But there is a flip side to this. Those production AM processes that are established frequently have been established for longer than one might expect. The reason why AM seemed to catch on several years ago as a viable and promising production option is because manufacturers in various sectors had been working for years earlier to develop and prove out industrial applications of what would come to be called AM.

This year, one example of that pioneering work arrives at a milestone. It was 10 years ago that Italian medical device manufacturer Lima Corporate brought to market its first hip implant component produced through additive manufacturing. Additive allows the titanium cup of a hip implant to be made with precise surface geometry carefully engineered to encourage the growth of the patient’s bone into this surface. The specific process the company uses to make implants in this way is electron beam melting (EBM) on machines from Arcam. The company now manufactures various joint replacement implant components on 15 EBM machines. And in the time since it began, various other medical manufacturers have advanced with their own 3D-printed implant products. Indeed, Arcam president and CEO Magnus René says AM for medical implants is farther along than most manufacturers realize.

“People have two misconceptions about implants produced additively,” he says. “First, they think additive is solely for custom implants. It’s not.” In the medical industry, mass production of implant cups is far and away the most widespread use of EBM. “Second, people think additively produced implants are not approved by regulators.” Not only are AM implants approved for patients in Lima’s European market, he says, they are also approved in Japan, Australia, China and by the United States’ FDA.

Yet adoption has advanced only gradually, for various reasons he cites. The medical industry is understandably risk-averse, while insurance companies are not just risk-averse but cost-averse as well. Metal AM remains a relatively expensive process. Meanwhile, one other factor he sees helps account for why the Italian company was an early success. In the United States, hip implants are produced by a few large companies that would have to invest significantly to embrace a new manufacturing approach. In Europe, by contrast, hip implants are made by smaller companies that can change more nimbly. (He observes that spine implants in the United States are made by companies that are smaller, and these have moved into 3D printing more quickly.)

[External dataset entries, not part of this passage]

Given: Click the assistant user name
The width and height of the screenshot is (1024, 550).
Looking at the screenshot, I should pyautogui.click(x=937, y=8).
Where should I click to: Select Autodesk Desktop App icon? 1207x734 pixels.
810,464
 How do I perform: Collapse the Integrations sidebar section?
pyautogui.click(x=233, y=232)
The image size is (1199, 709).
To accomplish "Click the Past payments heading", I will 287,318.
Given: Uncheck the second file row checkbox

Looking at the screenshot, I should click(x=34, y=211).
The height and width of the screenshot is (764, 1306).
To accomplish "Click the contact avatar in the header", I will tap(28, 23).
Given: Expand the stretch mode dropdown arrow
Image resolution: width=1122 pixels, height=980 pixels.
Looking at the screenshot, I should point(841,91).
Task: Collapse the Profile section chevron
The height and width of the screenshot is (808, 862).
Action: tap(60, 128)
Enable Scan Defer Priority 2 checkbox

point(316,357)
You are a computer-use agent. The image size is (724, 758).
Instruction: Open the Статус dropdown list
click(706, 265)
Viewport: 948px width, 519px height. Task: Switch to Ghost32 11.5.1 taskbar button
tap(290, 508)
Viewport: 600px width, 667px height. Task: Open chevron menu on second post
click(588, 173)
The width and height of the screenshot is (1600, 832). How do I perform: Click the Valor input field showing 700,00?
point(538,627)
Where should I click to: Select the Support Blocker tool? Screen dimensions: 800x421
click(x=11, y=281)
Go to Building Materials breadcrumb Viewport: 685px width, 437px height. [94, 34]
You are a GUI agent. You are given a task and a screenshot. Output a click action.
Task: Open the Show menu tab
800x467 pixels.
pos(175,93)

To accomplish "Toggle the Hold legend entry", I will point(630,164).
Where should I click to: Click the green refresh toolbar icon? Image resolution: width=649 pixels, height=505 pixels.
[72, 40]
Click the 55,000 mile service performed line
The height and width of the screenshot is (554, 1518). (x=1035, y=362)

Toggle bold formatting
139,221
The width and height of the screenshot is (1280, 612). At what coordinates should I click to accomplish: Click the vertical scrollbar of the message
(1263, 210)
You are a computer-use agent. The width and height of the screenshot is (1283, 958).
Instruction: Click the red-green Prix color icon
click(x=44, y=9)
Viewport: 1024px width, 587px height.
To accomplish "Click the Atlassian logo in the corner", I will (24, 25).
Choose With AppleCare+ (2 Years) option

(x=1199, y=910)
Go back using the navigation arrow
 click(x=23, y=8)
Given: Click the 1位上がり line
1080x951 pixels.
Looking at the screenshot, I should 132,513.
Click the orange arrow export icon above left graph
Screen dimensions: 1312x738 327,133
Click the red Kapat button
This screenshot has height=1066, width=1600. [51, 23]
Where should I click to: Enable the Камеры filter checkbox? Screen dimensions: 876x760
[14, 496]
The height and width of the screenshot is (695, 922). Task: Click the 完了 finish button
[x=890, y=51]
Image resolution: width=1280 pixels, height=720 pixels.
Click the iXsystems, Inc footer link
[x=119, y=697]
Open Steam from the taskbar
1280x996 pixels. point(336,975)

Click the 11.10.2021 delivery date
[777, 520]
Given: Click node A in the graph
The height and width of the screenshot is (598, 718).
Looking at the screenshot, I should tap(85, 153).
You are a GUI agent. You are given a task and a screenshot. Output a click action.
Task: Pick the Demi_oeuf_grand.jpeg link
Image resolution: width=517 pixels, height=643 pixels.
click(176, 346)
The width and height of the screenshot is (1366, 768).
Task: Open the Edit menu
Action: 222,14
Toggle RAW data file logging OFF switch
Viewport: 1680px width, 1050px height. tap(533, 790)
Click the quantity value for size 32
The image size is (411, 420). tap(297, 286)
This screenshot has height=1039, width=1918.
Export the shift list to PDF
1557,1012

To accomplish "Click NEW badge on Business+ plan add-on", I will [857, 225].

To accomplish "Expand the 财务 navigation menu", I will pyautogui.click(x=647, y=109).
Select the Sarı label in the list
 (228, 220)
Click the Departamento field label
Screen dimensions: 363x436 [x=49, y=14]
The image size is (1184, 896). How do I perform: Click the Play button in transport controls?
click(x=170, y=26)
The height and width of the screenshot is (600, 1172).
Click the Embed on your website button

The use of AM for medical implants will continue to advance, he says. He sees this in the investments medical manufacturers are making in additive equipment, and the plans they are making for future products produced through AM. Plus, while additive technology steadily improves and can be expected to get less expensive, traditional implant manufacturing processes will continue to have their traditional drawbacks. Namely, these processes need dedicated tooling for steps such as forging, and they entail a range of operations from forging through various machining steps through plasma spray. AM can replace this with a tooling-free process consisting of just 3D printing and light machining. 

Given all of this, the full adoption of AM for implant production is not a bold expectation in his view, but a reasonable inference from current trends. 

“In five to 10 years,” he says, “I expect that all implants will be made additively.”